Optimization-based attack methods: Su et al. proposed the one-pixel attack algorithm [
54], which manipulates a single pixel that can alter the classification of the entire image, thereby deceiving the classification model into mislabelling the image as a specified tag, to some extent achieving a targeted attack. Xu et al. [
32] drew inspiration from the one-pixel algorithm to generate local perturbation attacks in SAR images, transforming the creation of adversarial examples into a constrained optimization problem. This method only needs to identify the pixel location to be modified and then use a differential evolution optimization algorithm to perturb that pixel value for a successful attack. Compared to gradient-based adversarial example generation methods, the perturbations created by optimization-based methods are smaller in magnitude and more precise. Furthermore, inspired by sparse adversarial perturbation methods, Meng et al. [
55] proposed the TRPG method for local adversarial perturbations when generating adversarial examples in SAR remote sensing images. This method involves extracting the object mask position in SAR images through segmentation, thereby aggregating the perturbations of the SAR adversarial examples into the object area. Finally, adversarial examples that are more consistent with SAR image characteristics are generated via the optimization-based C&W method. Moreover, considering the practicality of local perturbations in the physical world, a category of local perturbation attack methods known as ‘adversarial patches’ emerged. These local perturbations are applied within a certain area of the input image to attack network models and can be effectively applied in real-world scenarios. The earliest concept of adversarial patches was proposed by Brown et al. [
18] in 2017, and the locally generated perturbations could achieve general and targeted attacks on real-world objects. Subsequently, Karmon et al. introduced the localized and visible adversarial noise (LaVAN) [
56] method, which focuses more on exploiting the model’s vulnerabilities to cause misclassification, with perturbation sizes far smaller than those designed by Brown. Moreover, in the field of object detection, a series of adversarial patch attack methods have been developed. The Dpatch method [
16] generates local perturbations and uses them as detection boxes to interfere with detectors, while the Obj-hinder method [
15] disrupts detectors by minimizing their class loss.

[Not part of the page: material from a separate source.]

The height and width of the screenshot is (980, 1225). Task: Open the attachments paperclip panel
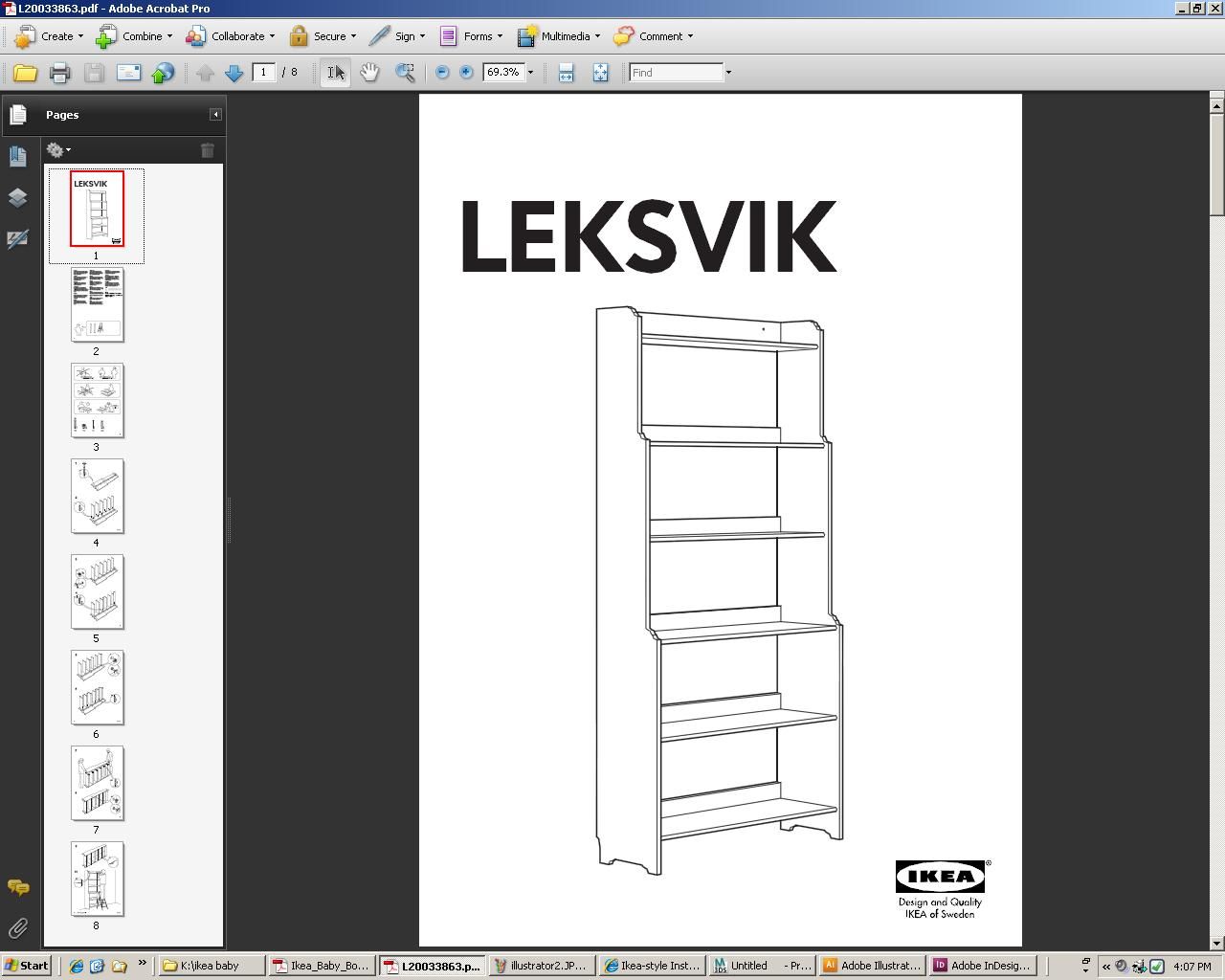pyautogui.click(x=18, y=927)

Wang et al. [
57] proposed an object detection black-box attack based on particle swarm optimization named EA, which guides the generation of perturbations in appropriate positions using natural optimization algorithms; however, this method is time-consuming.
By deeply exploring the diverse methods and techniques of global and local perturbation attacks, we can more clearly see that adversarial examples have made significant progress in multiple fields. However, when transitioning to SAR image processing, these methods face significant limitations. First, the coherent speckle background in SAR images dynamically changes, which makes maintaining the stability and effectiveness of adversarial examples under different conditions more challenging. Second, the size adaptability of local perturbations is a problem, especially when effective attacks on objects of different sizes and shapes are needed. These challenges require further optimization and adjustment of current adversarial example methods to suit the characteristics and diversity of the scenarios in SAR imagery.